Stored records
<<<<

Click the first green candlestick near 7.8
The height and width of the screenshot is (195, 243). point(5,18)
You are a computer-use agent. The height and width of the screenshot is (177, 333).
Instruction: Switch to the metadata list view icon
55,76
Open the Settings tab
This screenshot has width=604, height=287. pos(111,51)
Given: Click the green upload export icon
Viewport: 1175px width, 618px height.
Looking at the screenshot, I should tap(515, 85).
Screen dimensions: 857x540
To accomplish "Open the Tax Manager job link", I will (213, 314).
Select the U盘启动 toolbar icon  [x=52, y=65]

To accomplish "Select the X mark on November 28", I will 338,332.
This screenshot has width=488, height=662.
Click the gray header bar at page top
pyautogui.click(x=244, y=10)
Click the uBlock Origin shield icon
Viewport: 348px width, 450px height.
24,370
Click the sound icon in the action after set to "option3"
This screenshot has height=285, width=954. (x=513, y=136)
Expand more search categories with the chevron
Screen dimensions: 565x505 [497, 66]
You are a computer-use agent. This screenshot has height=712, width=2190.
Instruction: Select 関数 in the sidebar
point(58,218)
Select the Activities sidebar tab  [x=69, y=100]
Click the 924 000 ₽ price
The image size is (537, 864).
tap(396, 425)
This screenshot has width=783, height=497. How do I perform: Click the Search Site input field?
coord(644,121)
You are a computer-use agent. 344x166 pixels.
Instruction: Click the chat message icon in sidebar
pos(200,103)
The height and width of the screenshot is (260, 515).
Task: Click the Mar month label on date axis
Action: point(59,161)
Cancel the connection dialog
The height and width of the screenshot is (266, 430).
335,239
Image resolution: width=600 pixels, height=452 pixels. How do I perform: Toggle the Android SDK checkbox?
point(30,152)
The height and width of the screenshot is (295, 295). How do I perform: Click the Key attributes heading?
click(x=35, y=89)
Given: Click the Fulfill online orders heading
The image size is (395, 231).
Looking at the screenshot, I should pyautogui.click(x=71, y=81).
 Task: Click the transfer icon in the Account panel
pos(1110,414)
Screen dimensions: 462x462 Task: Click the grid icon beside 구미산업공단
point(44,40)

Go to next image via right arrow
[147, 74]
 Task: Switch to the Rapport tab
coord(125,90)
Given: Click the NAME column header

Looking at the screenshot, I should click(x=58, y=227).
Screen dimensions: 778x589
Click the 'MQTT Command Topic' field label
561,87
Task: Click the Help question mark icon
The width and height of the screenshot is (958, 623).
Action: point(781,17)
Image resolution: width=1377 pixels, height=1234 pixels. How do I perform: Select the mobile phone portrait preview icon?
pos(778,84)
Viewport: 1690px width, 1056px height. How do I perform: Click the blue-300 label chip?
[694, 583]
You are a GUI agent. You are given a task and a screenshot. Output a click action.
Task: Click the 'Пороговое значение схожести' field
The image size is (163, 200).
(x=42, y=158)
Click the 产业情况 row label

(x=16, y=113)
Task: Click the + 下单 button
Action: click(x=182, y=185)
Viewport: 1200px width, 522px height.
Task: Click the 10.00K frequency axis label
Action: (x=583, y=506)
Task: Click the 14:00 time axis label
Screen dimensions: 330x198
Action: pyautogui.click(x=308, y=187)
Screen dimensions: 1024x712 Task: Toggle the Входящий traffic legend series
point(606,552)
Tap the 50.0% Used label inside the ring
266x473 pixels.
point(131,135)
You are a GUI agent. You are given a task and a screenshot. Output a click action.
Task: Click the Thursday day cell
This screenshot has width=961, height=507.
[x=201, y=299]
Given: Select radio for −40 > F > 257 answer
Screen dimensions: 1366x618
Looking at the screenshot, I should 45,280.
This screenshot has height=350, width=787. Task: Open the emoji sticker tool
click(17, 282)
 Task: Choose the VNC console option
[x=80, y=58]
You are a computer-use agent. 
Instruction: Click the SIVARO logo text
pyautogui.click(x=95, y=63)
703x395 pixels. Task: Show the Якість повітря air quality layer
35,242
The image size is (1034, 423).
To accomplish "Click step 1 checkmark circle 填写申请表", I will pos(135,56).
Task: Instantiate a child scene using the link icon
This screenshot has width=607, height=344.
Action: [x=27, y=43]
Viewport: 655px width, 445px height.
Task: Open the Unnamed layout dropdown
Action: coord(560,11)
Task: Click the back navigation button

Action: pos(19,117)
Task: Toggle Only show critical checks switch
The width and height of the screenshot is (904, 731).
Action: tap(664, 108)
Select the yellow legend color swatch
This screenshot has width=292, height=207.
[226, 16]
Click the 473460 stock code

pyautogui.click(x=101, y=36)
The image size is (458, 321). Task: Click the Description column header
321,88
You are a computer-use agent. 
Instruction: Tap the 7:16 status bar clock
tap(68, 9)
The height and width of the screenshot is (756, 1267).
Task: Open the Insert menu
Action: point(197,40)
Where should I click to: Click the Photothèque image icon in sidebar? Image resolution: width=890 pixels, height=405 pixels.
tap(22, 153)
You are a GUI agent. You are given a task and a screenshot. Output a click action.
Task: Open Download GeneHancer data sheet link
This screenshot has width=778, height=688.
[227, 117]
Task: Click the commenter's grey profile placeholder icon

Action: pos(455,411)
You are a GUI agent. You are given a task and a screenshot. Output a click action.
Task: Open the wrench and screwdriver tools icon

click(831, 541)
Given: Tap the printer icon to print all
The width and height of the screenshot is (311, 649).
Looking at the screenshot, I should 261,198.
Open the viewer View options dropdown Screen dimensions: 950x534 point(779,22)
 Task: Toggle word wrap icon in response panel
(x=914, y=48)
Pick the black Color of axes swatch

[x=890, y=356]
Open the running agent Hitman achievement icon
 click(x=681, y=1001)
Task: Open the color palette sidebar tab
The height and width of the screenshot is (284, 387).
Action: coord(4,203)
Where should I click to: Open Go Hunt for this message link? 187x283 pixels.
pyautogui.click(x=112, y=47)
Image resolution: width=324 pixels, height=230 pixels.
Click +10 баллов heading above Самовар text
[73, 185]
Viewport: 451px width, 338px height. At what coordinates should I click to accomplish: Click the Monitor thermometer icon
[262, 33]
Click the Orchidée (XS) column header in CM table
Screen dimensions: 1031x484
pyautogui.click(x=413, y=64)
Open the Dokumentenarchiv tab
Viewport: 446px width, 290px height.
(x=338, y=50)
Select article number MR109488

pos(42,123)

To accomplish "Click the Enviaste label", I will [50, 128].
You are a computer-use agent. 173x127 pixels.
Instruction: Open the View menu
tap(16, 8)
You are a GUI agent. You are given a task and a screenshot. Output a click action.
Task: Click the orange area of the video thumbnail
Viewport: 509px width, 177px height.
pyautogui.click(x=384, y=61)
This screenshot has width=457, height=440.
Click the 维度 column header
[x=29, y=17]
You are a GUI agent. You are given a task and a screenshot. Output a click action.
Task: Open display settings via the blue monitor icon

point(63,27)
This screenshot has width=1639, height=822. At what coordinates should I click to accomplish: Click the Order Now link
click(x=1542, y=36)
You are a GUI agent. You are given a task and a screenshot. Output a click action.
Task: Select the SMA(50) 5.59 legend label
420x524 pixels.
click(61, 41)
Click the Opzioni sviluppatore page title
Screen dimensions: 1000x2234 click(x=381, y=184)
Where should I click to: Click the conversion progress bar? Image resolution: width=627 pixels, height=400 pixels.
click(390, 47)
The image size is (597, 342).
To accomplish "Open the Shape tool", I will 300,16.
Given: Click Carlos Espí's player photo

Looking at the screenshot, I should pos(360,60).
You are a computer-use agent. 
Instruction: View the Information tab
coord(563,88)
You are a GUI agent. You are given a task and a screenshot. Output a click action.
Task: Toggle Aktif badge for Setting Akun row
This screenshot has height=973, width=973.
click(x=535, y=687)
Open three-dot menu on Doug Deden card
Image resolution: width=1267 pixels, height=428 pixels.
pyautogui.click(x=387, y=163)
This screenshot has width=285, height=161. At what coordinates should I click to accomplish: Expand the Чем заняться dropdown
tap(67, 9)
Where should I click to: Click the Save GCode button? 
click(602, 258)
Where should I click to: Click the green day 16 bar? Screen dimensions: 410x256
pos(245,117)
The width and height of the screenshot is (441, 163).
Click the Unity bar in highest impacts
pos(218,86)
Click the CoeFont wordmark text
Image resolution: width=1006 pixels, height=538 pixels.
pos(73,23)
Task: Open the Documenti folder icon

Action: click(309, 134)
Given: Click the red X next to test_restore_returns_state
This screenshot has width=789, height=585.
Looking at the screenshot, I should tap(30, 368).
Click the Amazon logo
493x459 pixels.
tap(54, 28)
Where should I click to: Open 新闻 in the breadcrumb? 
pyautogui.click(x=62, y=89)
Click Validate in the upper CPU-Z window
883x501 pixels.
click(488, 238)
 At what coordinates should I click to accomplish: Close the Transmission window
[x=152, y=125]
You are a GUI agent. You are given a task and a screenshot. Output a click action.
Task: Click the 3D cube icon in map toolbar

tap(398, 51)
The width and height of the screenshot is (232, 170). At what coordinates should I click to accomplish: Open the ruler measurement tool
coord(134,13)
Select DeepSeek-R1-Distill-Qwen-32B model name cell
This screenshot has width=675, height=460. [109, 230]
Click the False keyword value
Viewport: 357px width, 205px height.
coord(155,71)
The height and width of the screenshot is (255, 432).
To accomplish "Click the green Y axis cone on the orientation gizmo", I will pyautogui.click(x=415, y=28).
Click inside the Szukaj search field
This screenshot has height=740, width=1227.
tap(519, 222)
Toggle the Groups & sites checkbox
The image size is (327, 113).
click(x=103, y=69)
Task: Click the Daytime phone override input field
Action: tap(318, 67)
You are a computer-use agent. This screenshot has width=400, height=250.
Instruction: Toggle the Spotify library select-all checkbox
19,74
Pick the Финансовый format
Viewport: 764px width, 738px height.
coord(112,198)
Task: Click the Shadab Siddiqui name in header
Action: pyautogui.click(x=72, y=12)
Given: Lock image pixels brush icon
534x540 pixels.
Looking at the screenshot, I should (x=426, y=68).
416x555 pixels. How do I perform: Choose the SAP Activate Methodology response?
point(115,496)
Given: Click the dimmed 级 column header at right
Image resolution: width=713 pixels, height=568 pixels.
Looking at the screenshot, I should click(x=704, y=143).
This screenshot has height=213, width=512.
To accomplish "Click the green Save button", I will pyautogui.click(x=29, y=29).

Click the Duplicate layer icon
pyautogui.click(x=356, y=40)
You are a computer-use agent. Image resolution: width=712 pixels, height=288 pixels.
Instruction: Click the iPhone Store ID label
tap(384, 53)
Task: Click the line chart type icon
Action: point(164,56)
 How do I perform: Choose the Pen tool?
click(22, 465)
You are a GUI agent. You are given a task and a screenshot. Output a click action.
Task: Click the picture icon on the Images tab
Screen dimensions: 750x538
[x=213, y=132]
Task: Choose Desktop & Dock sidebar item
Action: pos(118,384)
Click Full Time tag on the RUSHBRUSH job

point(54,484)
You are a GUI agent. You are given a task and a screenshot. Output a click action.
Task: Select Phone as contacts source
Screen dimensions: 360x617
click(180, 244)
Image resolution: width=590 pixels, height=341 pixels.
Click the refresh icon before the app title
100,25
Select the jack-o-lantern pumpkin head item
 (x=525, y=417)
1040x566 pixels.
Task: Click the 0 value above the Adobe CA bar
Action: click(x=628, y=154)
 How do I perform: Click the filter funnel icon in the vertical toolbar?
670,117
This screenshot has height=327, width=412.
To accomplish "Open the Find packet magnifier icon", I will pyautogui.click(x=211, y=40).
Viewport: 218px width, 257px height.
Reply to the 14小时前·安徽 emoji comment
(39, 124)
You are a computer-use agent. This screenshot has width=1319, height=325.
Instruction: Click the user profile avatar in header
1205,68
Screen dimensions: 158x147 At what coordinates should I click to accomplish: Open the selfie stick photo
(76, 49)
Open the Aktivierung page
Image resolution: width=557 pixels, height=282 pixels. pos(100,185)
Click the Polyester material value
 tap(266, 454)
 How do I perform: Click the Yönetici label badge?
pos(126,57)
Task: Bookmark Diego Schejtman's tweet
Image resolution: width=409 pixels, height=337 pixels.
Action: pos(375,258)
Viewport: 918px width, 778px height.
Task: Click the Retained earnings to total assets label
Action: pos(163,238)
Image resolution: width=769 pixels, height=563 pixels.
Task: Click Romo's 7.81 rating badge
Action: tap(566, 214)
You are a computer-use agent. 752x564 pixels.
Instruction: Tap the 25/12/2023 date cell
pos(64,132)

>>>>

Task item — Return only the lines of the records in which the string "computer" appears.

Reply —
You are a computer-use agent. The height and width of the screenshot is (177, 333).
You are a computer-use agent. This screenshot has height=712, width=2190.
You are a computer-use agent. 344x166 pixels.
You are a computer-use agent. 
You are a computer-use agent. 
You are a computer-use agent. 173x127 pixels.
You are a computer-use agent. 
You are a computer-use agent. This screenshot has width=400, height=250.
You are a computer-use agent. Image resolution: width=712 pixels, height=288 pixels.
You are a computer-use agent. This screenshot has width=1319, height=325.
You are a computer-use agent. 752x564 pixels.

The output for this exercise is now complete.